■ WHAT YOU WILL DO
Could you output, word for word, only the lines from the line with "Click the Air Pollution heading title" to the end of the entries, including both ends? Omit the pictures.

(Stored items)
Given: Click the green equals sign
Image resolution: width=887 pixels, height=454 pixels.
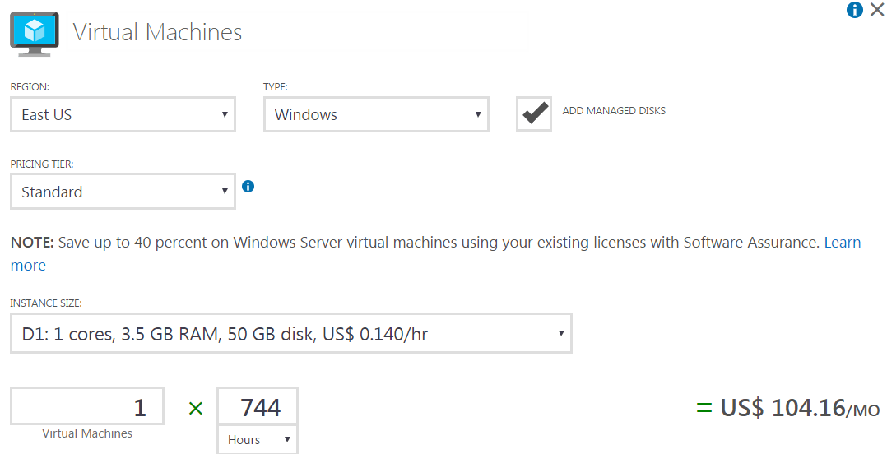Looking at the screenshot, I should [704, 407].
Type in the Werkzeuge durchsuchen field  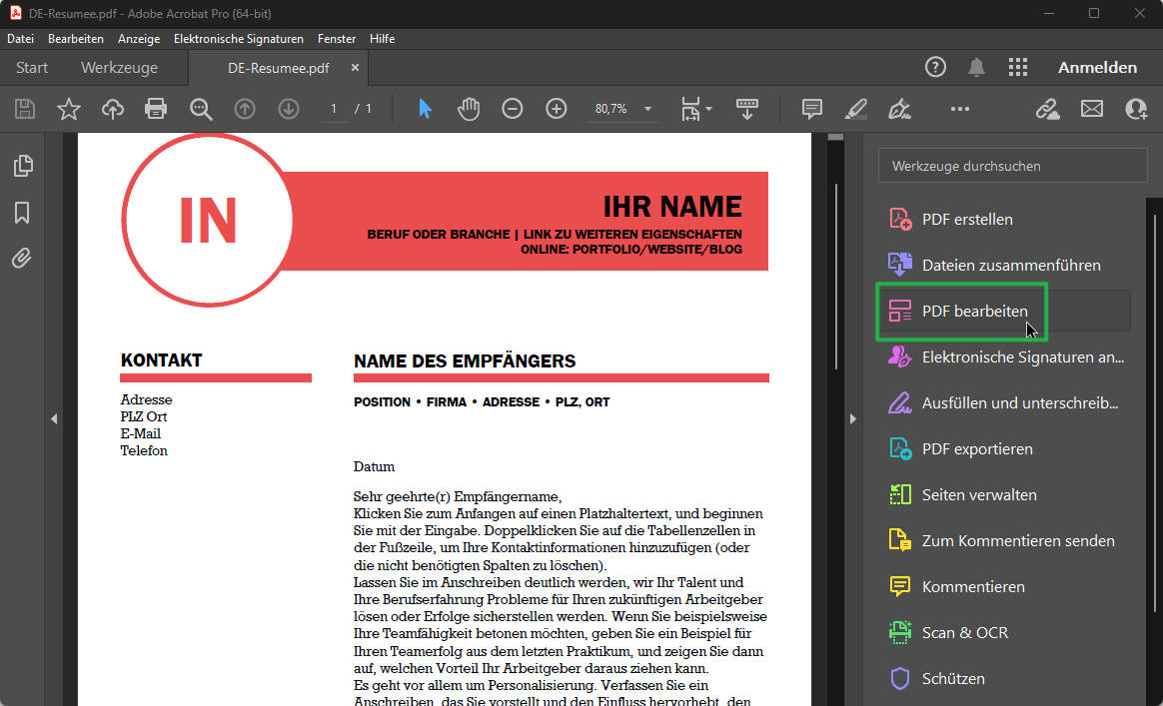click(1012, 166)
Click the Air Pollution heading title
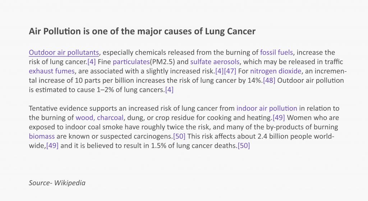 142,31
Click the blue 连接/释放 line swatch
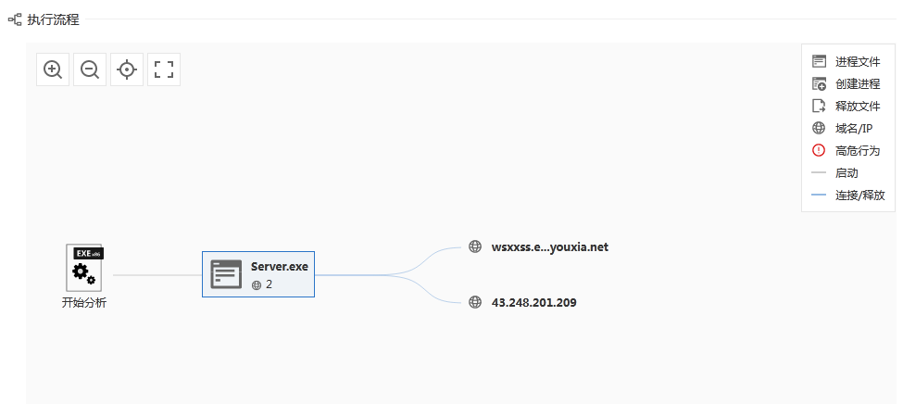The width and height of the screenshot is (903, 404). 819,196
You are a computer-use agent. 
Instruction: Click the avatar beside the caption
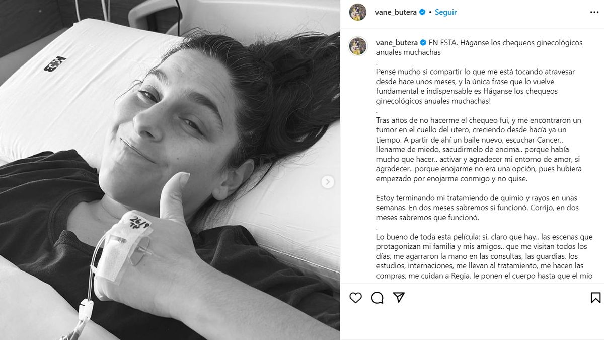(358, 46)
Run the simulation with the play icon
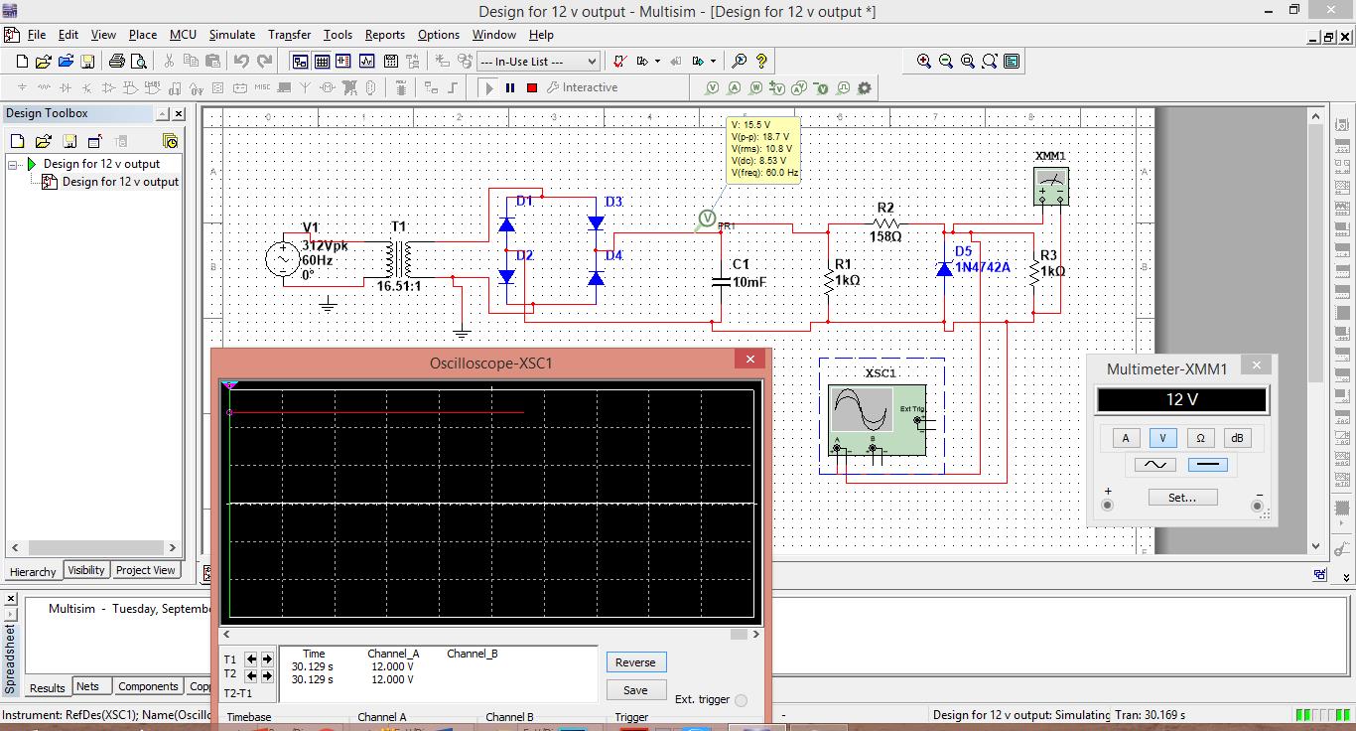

■ TASK RESULT
Click the Air Pollution heading title
 142,31
Click the blue 连接/释放 line swatch
The width and height of the screenshot is (903, 404). 819,196
You are a computer-use agent. 
Instruction: Click the avatar beside the caption
(358, 46)
Run the simulation with the play icon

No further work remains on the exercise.